Graduates of CareerStep’s Medical Transcription training program also have access to the school’s Placement Direct resources. These include a list of 115+ medical transcription employers, a variety of application tools, and personal resume reviews and interview tips and tutorials from CareerStep’s experienced Graduate Advisors. If you’re a CareerStep graduate, be sure to take advantage of these resources!
Additionally, stay informed of the latest medical transcription news through organizations like the Association for Healthcare Documentation Integrity (AHDI), the leading industry association for medical transcriptionists, and sites like MT Daily. Both of these resources can answer questions about the profession and keep you up-to-date with the latest buzz in the medical transcription community.
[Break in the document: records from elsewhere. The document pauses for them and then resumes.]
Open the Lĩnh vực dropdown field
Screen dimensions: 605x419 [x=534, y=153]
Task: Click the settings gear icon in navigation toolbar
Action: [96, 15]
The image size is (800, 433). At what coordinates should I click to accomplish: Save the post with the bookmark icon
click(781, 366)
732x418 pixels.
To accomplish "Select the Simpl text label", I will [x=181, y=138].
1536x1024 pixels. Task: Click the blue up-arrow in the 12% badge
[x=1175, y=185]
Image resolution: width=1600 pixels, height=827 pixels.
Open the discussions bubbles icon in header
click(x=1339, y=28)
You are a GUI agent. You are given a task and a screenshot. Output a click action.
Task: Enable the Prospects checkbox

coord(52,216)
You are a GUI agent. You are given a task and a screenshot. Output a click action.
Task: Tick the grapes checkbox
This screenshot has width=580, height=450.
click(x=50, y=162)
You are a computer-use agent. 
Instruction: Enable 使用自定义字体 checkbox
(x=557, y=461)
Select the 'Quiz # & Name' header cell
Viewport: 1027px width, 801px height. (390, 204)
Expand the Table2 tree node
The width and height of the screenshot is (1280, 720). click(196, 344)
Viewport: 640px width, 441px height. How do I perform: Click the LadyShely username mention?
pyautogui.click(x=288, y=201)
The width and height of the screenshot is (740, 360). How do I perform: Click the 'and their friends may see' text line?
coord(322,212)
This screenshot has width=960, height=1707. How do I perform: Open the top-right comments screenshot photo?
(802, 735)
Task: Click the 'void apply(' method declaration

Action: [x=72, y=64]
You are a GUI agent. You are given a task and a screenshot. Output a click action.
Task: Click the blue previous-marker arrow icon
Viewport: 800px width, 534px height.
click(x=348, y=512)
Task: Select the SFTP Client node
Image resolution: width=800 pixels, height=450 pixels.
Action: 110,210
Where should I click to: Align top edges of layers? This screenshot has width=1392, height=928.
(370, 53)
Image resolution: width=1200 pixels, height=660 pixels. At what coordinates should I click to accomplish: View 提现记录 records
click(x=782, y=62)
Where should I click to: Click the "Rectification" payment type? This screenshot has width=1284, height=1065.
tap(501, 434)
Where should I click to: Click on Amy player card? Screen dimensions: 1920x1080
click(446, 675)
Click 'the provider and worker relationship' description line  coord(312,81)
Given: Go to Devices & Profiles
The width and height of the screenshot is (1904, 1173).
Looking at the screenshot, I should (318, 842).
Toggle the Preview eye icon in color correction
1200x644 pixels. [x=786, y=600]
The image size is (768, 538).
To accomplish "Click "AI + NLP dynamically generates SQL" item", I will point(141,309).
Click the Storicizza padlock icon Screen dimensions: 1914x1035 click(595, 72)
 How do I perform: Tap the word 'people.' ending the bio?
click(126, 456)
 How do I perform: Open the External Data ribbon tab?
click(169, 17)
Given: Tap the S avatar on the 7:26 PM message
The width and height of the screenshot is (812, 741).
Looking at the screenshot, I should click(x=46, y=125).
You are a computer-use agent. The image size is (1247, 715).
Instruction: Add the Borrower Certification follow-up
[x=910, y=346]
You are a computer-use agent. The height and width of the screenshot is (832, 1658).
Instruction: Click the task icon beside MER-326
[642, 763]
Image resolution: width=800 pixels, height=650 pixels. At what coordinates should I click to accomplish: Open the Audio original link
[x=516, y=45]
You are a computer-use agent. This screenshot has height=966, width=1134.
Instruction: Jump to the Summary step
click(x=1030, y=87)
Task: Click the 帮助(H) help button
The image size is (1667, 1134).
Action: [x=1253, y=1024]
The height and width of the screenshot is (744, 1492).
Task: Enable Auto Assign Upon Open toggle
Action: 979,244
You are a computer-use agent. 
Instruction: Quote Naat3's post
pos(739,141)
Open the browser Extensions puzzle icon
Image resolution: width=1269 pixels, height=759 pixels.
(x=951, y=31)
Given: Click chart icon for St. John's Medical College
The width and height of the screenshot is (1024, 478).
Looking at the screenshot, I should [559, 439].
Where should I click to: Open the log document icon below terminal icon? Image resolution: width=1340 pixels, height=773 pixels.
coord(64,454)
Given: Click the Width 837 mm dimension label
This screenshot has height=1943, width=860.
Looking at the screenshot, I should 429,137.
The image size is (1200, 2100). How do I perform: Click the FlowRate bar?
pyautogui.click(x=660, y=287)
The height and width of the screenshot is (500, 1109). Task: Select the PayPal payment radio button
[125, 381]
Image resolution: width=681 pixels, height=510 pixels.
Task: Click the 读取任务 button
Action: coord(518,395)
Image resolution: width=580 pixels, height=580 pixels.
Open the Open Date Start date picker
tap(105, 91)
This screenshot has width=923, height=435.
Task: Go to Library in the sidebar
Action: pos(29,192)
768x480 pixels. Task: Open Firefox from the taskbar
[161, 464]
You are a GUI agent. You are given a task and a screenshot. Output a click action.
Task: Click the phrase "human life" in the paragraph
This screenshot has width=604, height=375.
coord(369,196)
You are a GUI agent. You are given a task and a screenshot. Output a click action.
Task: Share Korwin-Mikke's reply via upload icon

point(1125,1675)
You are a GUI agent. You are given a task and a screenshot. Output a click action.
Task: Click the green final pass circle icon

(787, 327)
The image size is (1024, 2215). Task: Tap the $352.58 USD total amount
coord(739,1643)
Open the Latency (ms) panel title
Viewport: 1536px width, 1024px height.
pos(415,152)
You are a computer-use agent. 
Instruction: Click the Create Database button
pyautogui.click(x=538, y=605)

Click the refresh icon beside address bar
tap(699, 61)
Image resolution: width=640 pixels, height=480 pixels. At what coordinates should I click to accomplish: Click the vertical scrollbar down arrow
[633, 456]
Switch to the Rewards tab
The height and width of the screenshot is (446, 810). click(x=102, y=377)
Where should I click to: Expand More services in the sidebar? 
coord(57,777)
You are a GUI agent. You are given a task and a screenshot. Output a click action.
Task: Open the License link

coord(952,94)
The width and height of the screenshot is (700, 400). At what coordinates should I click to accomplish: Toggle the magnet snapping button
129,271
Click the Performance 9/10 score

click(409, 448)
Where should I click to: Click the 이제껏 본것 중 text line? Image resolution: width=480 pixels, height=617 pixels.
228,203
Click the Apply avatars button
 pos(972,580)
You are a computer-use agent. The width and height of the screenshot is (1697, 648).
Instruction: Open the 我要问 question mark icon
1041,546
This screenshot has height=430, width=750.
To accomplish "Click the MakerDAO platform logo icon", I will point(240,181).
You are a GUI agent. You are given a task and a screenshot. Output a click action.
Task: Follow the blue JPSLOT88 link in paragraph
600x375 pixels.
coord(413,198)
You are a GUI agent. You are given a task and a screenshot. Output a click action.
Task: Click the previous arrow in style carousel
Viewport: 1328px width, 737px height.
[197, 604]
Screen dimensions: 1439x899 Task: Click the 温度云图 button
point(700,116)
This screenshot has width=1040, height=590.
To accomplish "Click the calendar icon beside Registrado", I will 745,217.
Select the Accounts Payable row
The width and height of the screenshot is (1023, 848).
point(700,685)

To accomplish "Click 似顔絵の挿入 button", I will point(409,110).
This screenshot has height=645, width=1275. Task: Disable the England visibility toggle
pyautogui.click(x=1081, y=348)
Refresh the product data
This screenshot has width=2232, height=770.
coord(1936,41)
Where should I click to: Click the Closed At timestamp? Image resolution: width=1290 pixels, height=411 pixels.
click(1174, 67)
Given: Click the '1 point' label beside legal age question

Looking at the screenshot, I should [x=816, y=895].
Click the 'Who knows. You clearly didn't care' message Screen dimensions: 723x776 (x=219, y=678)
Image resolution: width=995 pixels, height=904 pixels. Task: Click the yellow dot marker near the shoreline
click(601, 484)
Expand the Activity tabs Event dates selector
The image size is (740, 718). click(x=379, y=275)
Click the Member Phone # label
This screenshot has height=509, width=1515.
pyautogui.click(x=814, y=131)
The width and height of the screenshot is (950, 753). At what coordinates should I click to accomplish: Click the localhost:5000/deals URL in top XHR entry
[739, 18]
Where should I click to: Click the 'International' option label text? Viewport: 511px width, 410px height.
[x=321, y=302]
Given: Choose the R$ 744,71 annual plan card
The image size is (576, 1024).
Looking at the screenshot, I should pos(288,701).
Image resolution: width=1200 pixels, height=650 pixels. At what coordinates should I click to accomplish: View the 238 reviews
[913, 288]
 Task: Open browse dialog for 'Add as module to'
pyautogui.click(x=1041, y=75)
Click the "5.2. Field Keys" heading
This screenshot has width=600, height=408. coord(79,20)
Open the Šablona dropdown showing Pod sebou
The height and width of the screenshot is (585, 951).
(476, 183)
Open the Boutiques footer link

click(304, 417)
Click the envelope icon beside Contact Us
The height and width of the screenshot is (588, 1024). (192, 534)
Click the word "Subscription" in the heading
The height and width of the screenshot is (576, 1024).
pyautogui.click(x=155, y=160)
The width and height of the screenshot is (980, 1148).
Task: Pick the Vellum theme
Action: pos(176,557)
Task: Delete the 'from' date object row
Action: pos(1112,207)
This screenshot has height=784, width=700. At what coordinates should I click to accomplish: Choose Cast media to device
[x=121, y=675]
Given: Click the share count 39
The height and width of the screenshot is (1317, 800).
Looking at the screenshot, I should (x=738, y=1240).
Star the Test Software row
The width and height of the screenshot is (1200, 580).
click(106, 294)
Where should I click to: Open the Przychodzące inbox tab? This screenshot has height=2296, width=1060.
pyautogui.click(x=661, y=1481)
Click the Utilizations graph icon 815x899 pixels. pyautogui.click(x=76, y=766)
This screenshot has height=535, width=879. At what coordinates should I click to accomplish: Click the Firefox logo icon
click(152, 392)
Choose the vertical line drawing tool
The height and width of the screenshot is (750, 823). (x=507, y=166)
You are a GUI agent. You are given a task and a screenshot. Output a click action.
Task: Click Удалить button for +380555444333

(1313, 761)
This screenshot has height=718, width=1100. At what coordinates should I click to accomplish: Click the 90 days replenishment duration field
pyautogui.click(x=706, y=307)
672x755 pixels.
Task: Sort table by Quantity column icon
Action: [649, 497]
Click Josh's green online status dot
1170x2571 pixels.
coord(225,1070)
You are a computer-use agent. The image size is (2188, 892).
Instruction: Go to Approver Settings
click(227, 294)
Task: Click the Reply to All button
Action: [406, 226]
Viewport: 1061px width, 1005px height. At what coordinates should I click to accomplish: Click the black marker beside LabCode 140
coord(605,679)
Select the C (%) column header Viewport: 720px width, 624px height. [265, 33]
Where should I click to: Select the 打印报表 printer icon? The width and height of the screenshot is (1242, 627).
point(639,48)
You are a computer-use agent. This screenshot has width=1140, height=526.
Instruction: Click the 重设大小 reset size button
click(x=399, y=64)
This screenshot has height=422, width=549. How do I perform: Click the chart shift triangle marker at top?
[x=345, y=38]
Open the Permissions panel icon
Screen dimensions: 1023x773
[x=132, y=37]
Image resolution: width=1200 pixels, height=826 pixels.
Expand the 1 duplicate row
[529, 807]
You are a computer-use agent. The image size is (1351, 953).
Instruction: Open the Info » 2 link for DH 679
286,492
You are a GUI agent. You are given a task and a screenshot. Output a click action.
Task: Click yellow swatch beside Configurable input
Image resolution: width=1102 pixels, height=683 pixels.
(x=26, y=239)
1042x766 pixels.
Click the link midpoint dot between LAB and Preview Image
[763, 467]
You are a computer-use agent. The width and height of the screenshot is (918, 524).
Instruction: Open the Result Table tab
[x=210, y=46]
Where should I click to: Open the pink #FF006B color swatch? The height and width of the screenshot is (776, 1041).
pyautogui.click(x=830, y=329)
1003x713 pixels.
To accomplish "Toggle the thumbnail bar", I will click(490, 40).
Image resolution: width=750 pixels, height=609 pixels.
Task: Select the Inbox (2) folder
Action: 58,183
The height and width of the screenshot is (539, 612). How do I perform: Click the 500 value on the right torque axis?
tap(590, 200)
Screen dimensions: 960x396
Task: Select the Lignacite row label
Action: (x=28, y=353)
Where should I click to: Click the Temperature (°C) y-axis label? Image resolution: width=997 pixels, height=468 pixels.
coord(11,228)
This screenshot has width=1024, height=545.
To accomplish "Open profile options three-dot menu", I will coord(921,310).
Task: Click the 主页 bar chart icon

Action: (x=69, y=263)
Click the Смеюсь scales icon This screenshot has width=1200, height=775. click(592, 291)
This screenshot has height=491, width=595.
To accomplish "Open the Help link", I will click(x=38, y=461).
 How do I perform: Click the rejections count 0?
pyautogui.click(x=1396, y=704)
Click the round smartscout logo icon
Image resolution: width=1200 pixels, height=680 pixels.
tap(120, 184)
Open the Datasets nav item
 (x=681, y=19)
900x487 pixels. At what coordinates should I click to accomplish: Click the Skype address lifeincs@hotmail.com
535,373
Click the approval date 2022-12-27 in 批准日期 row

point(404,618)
Choosing the right medical transcription job:
After you’ve begun your search, filled out all those applications, and received a few job offers, how do you go about choosing the best one? Here are a few things to keep in mind…
Avoid scams but avoiding things such as…
• Job offers that ask you to pay any “fees” or start-up costs before you start working.
• Job offers that ask you to buy any transcription software before you begin.
• Job offers that sound too good to be true. Check out the U.S. Bureau of Labor Statistics to get an accurate picture of reasonable yearly wages and growth opportunities for medical transcriptionists.
• Advertising gimmicks that promise easy money. For example, “Earn $50,000 a week working from home as a medical transcriptionist!” or “Medical transcription jobs: work only 1 hour, no training required!”
Questions to ask while evaluating a job offer…
• Growth possibilities: Is there opportunity for advancement? How long would it take to reach a managerial level?
• Expected work hours: How flexible are the work hours? Is there an option to work from home? Make sure the workload will be manageable with your current household and familial responsibilities.
• Payment variables: How and when will the company pay you? What other perks are involved? Are you a freelance contractor or an hourly employee?
• Do your research: Is the company reputable and trustworthy? Is this a short-term or long-term position? What do online reviewers say about the business? (Check out websites such as Glassdoor and Better Business Bureau.)
It takes more than simply being offered a job to find a quality medical transcriptionist position. Before accepting a job, be sure you understand the medical transcriptionist job description, credibility of the offer, and how the position fits your lifestyle. If you keep these things in mind, you’ll greatly increase your chances of beginning a rewarding career that you can be happy in for years to come.